** START OF READING PASSAGE **

A couple of weeks ago, I decided to retire my service dog.

He had been working by my side for three years, and the decision, while not an easy one, was decidedly necessary. My dog is a great dog, and was a great working dog. He learned tasks quickly and naturally—many of his more frequently used tasks weren’t even formally trained—he just naturally picked them up. He knows no strangers and is the most loving dog I have ever met. He was also extremely in-tune to my emotions and physical feelings, as well as all those around me. He picked up diabetic alerting from his trainer’s alert dog and would not leave my friend’s side on a bad pain day, to name a few examples. It should be no question why I loved him so much as a service dog, and why he worked for so long. However, he also had many issues that interfered with his abilities to work safely and effectively as a service dog.


My dog has always been very sensitive to gear.

Any gear other than a collar on him will cause him to shut down, sometimes to the point of not wanting to even move, let alone work. Eventually, I managed to get him beyond this issue—for the most part—with his most frequently used pieces of gear with counter-conditioning and desensitization. But he still stress-panted and had trouble settling a lot. He never seemed truly happy working, unless he was completely naked other than a leash and collar. However, being a mobility dog, this wasn’t something that was feasible most of the time.


Being such a sensitive dog means that any negative experience impacts him much more severely than it would for a lot of other dogs.

** END OF READING PASSAGE **
** START OF LISTED RECORDS **

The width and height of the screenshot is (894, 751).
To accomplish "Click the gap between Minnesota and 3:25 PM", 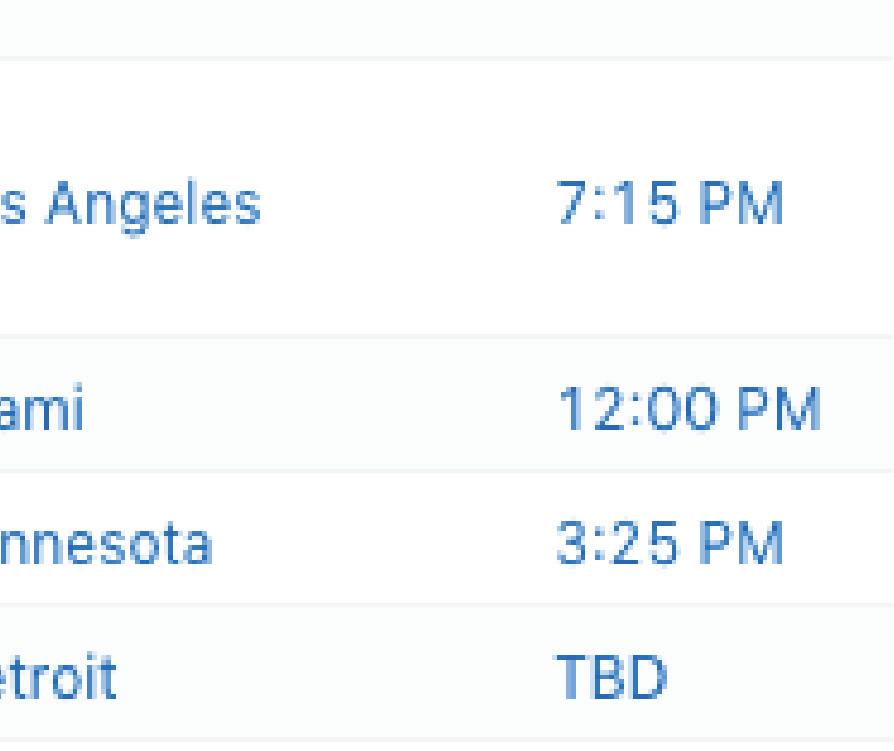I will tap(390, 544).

** END OF LISTED RECORDS **
** START OF LISTED RECORDS **

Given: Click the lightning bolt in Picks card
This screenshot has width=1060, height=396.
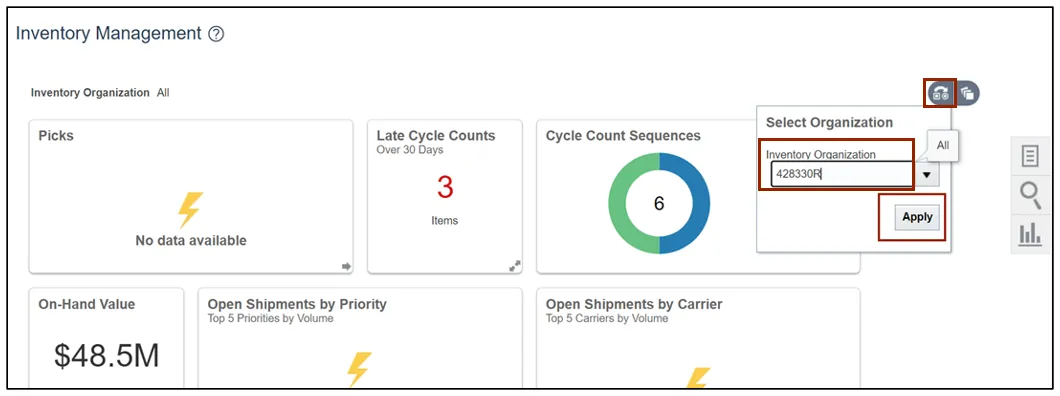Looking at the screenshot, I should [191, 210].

** END OF LISTED RECORDS **
** START OF LISTED RECORDS **

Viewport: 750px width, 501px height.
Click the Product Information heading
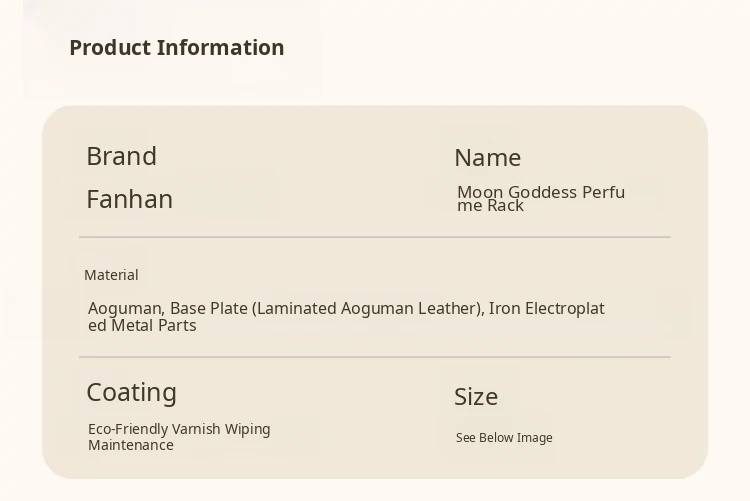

** END OF LISTED RECORDS **

EXERCISE: Write what comes next in the account of retiring a service dog, starting after its final sentence. The lines printed here have no connection to the text about retiring a service dog.

RESPONSE FOR THIS EXERCISE:
He had a few bad run-ins with other dogs, and for most of his life, he was okay with dogs and had a few doggy friends. Unfortunately, after his most recent encounter, it seemed that he was pushed beyond his breaking point and he could no longer handle the sight of any dog—big, small, male, female, hyper, or calm—from any distance, and he just seemed unsafe to continue bringing in public.


While the decision was difficult for me to make, it was the safest, and most ethical, decision to make.

Luckily, my health has seemed to plateau for now, and I am at a point in my life where I am able to manage without a service dog. My dog is still confused at times why he can no longer come with me. He did not get the luxury of being eased into retirement at an elderly age while I trained a new puppy. He was immediately and suddenly retired, so it has been a drastic change for both of us to get used to. I still spend lots of time with him outside of the house and we go on more walks than we used to, so he is definitely still enjoying himself and enjoying retirement. I am lucky to have a good support system, both in the online service dog world, and in my real life, full of people who encouraged me to do the best for both of us. Retirement is never the easy decision, but for us it was the right one.